Boy, I was blindsided last night. Saved, but not really, by the husband changing the subject to Anne Rice.
I was standing in the smoking area at the local hockey arena and was suddenly asked a question! Seems at least SOME of my day-to-day, flesh and blood friends actually do read all my Facebook bullshit and know I am writing. *gasp* What have I done?! We had been standing there talking about gods only know what, when Cheryl (I think it was Cheryl, I was so stunned I’ve forgotten) pops up with a question.
What is your book about?
I look up, Lynn is looking at me, Cheryl is looking at me, a few other faces join in. I’m like a deer in fucking headlights and ***(see below) FEEL surrounded by villagers with pitchforks. I stammer, “Vampires.”
Oh, boy. That’s all I had? *sigh*
Bobby comes to the rescue by telling everyone he thinks I’ve shot myself in the foot by picking a fight with Anne Rice. Hell, I’ve been dead in Anne’s ass since Memnoch, that cat fight is nothing new, has been raged very publicly through the internet for a decade and is eternal. But I sorta have shot myself in that anything I write now has to be good or I’m gonna look like an idiot. So, yeah. I’m being overly critical about everything I write. That conversation gives me a few minutes to think of SOMETHING to say about the subject of the book in particular. Epic fail. ***I have performance anxiety like a bitch and just could not spit anything out.
***I flat do not do well with unexpected questions out of the blue where my writing is concerned.
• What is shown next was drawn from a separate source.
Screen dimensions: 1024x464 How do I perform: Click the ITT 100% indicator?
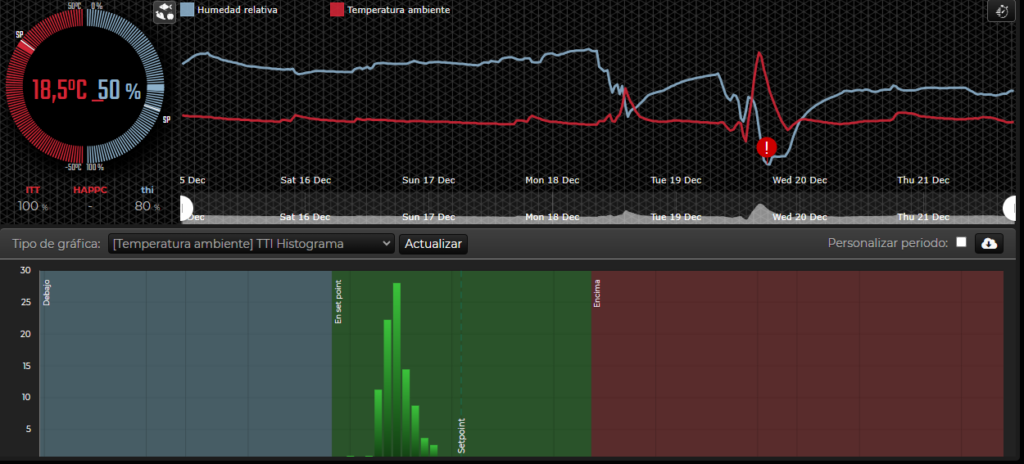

No one should take that personally, ever. It’s the whole performance anxiety thing as well as being that I don’t discuss it on a regular basis with flesh and blood human beings that are not writers themselves. It’s almost like it’s a dirty little, NOW very public, secret of mine. I’ve always been a writer. Betcha’ that a LOT of people don’t know that because I just… don’t…. talk about it. *shhh* One writer can look at another and say, “You’re a sick bitch.” And the other will say, “I know.” And grin and move on. With non-writers that conversation goes that way not so much. *shrug* So! *shhh* It’s been a rule. Don’t talk about Fight Club.
Well, now I gotta because I’ve thrown it out there. Shit.
After we move on from Anne, I manage to say I’d been “writing” this story line for about 13 years (it’s actually been longer) and just decided it was what I needed to do. I’d finished the paralegal thing and this is a bucket list kinda thing. Cheryl is kinda making the ‘oh’ face. Christ. What did I not do? Tell them what the book is about.
So…. here goes. At least with me sitting here typing, I’m not looking anyone in the eye and to erase any stammering, I just hit the backspace key. LOL!
An Ordinary World
Once upon a time in 1996, in the blistering heat of a New Orleans July, we find sixteen year old Lien doing his level best to get into college, and drive his father batty with his running around with his best friend, Marcel. Lien is a trip, he’s also pretty damned cute (understatement of the decade), and Tulane is his dream. He wants college, parties, friends, maybe a boyfriend.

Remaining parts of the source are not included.